Previous | Next --- Slide 44 of 69

msebek

What is the advantage of having multiple, small L2 caches connected by a crossbar switch, versus one L2 cache per processor? Am I interpreting the picture incorrectly?

ak47

Also, you mentioned this is size n^2. But does the number of processors necessarily need to match the number of caches? With the crossbar in place there seems to be no point in a 1-to-1 match.

@msebek Having the L2 caches connected by a crossbar allows a processor to directly access the cache of another processor.

msebek

@kk, I guess I'm curious about L2 caches vs. L3 caches. L2 is one per core, whereas L3 is unified, with one L3 cache per processor. What is the advantage of having a non-unified L2 cache over a unified L2 cache?

I did some googling, and I saw the following explanation. Any prof./TA to confirm/deny?

The L2 cache is shared between one or more L1 caches and is often much, much larger. Whereas the L1 cache is designed to maximize the hit rate, the L2 cache is designed to minimize the miss penalty (the delay incurred when an L1 miss happens).

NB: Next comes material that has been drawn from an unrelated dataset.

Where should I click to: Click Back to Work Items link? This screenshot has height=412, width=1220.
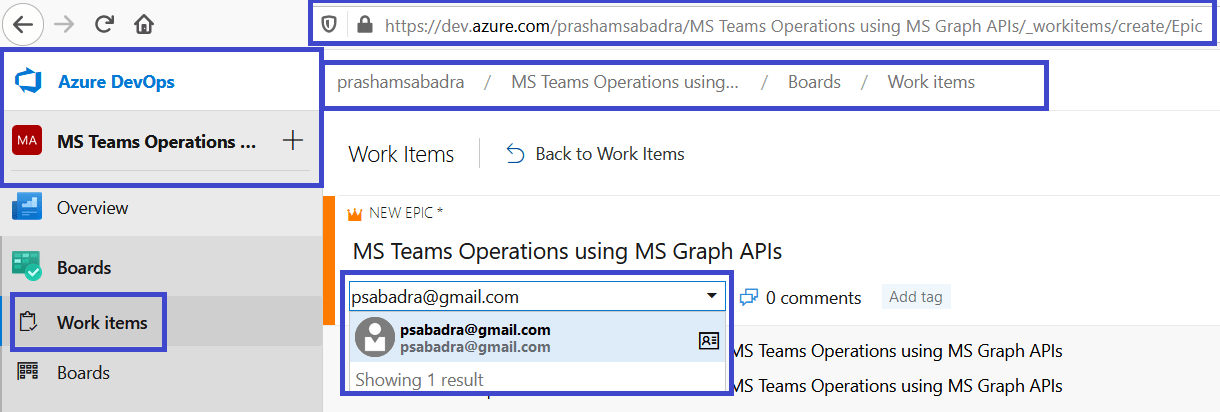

For chips that have L3 caches, the purpose is specific to the design of the chip. For Intel, L3 caches first made their appearance in 4 way multi-processor systems (Pentium 4 Xeon MP processors) in 2002. L3 caches in this sense greatly reduced delays in multi-threaded environments and took a load off the FSB. At the time, L3 caches were still dedicated to each single core processor until Intel Dual-Core Xeon processors became available in 2006. In 2009, L3 caches became a mainstay of the Nehalem microprocessors on desktop and multi-socket server systems.

ESINNG

For a cache using by all cores, they can share the data in the cache. Think this situation, when a thread is running on core1 and later it was switched out and later it run on core2. If there is no such cache shared by all cores, then it has to fetch the data from the memory because of the cache miss. But with a cache shared by all cores, it can just fetch the data from the cache which improve the speed. @msebek, I think your explanation is good.